Replica façade of old Feilding shops greets visitors to Coach House Museum
A project started three years ago to enhance the entrance to the Coach House Museum with a replica façade of two early Feilding businesses, came to fruition, with its opening last night.
Project Manager Dennis Inkpen said from 100 photos of old Feilding shops the selection came down to one, that would fit the museum entrance wall, and the two doors going into and out of the museum.
A 1909 photo of the M Belfit saddlery and harness maker, and E Feek’s tobacconist and hairdresser on Manchester Street was chosen. A model was built, then started the massive project of scaling up the model to fit the entrance wall.
The problem was where to build it, and yet keep the museum open. That was solved after the two year wait to build a new shed.
Over the past three-four months, between 25-30 volunteers had spent 900 hours in the shed building the façade in four sections – some of which only fitted into the museum with millimetres to spare.
Inside the museum it was joined together, painted, and furnished with wares from yesteryear from the museum’s collections.
While most of the work was done by volunteers, the street scene project was grateful to funds from the Arnold Curtis estate, which has allowed this project and others at the museum come to fruition.
Arnold Curtis (1939-2016), was an artist, model maker, restorer, display designer, friend and supporter of the museum. For many years he was window dresser for Cobbe’s Department store winning a number of national competitions with his displays.
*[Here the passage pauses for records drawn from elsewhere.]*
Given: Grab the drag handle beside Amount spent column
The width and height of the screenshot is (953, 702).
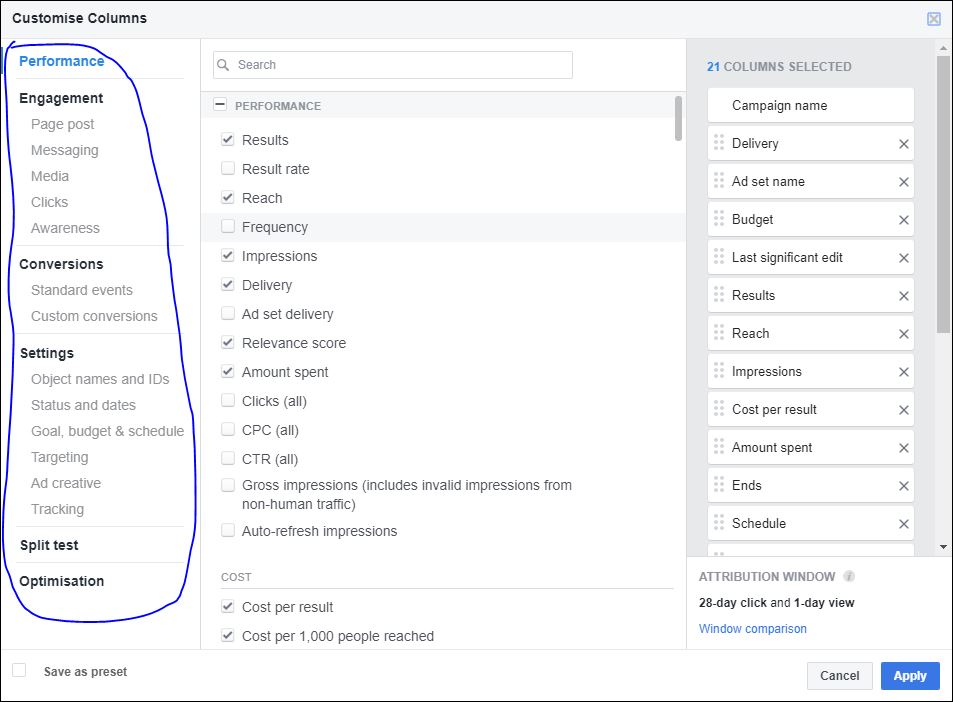Looking at the screenshot, I should [x=717, y=447].
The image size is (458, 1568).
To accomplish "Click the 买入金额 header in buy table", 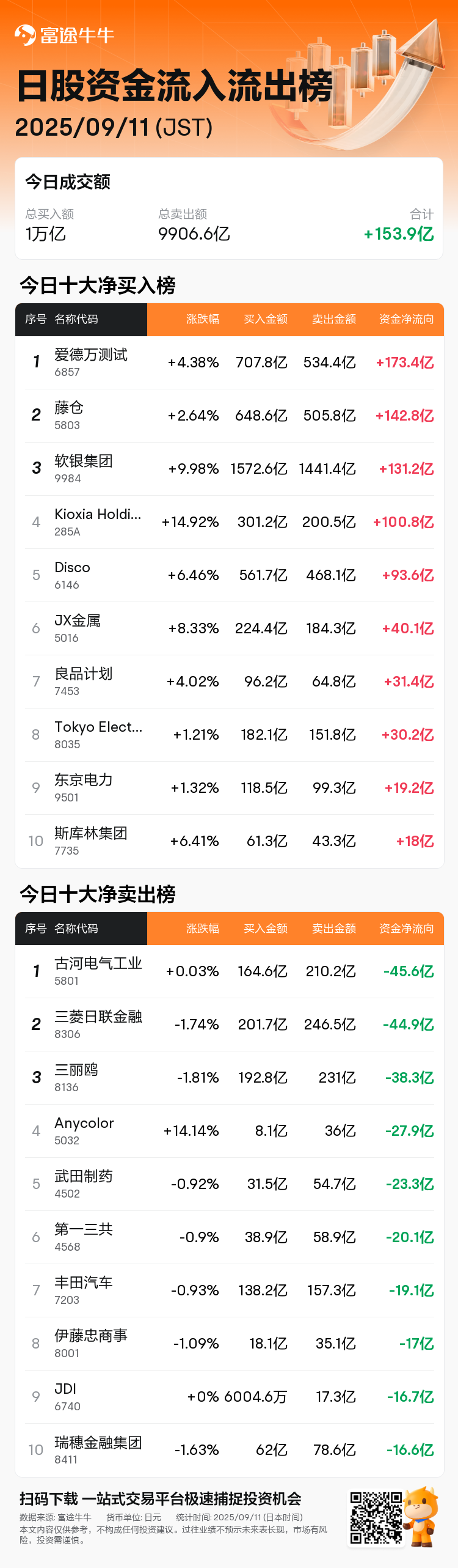I will [x=266, y=319].
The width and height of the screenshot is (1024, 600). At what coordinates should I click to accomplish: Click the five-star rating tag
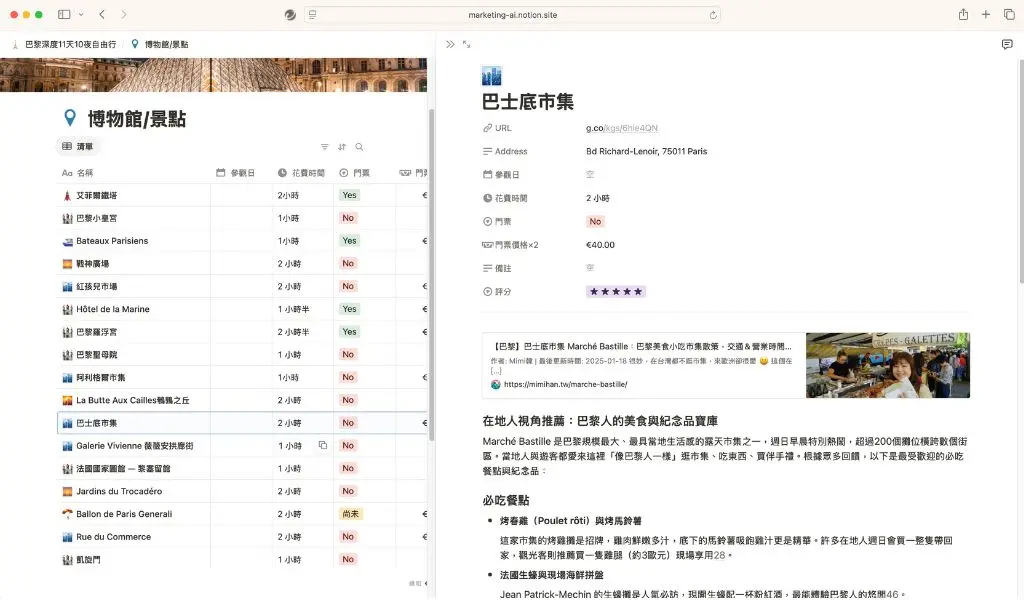click(x=615, y=292)
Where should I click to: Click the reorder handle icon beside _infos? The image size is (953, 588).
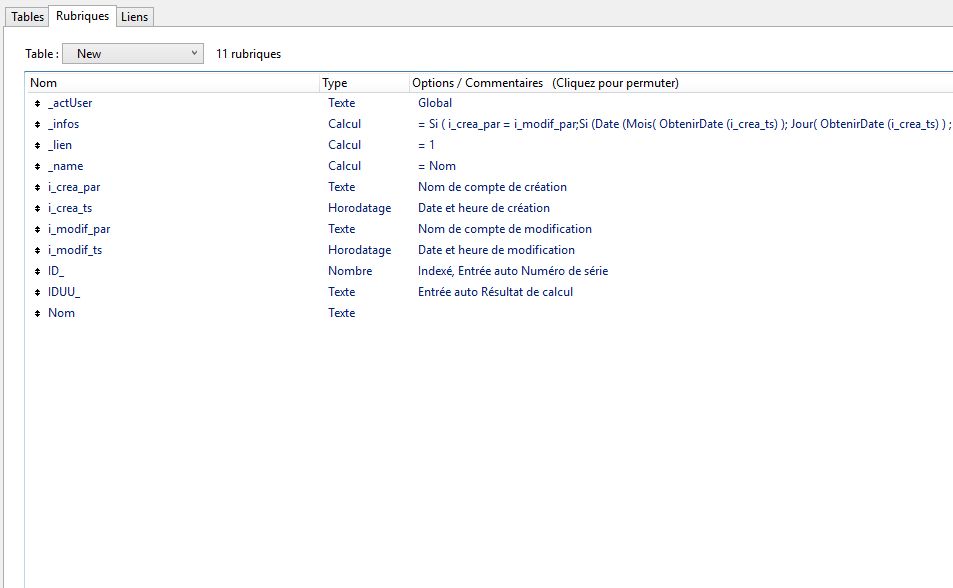coord(37,124)
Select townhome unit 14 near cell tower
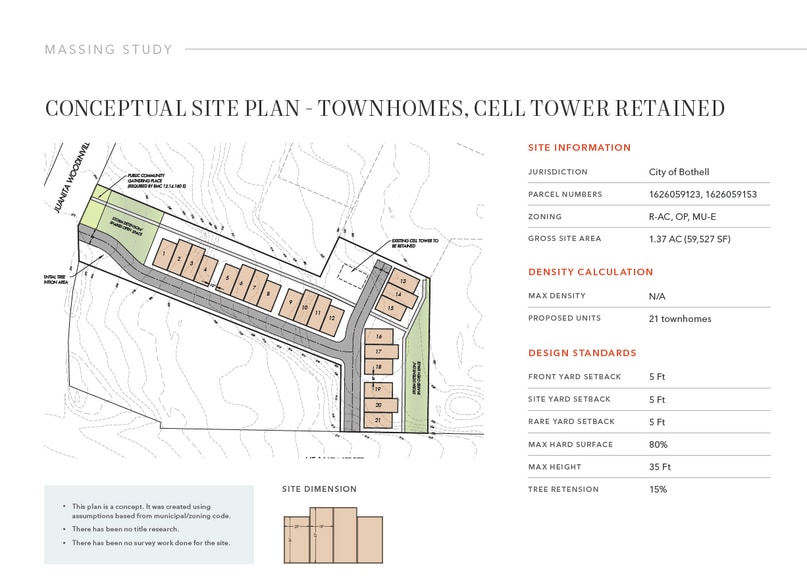Screen dimensions: 807x588 click(400, 294)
He went on to have his own display business and dressed many other windows.
Arnold’s sister Kathleen Moore and other family members, along with grandson Phoenix (four) were on hand top cut the ribbon, opening the museum. She was very proud of the work done, and said her brother would also have been proud of everyone involved.
The façade has used recycled timbers from other local buildings. Display window and entrance door were built from Tanekaha and Kahikatea wood; wood in the display shelves came from an old workroom at Feilding High School; and heart rimu square verandah poles came from Ford Central garage in Kimbolton Road.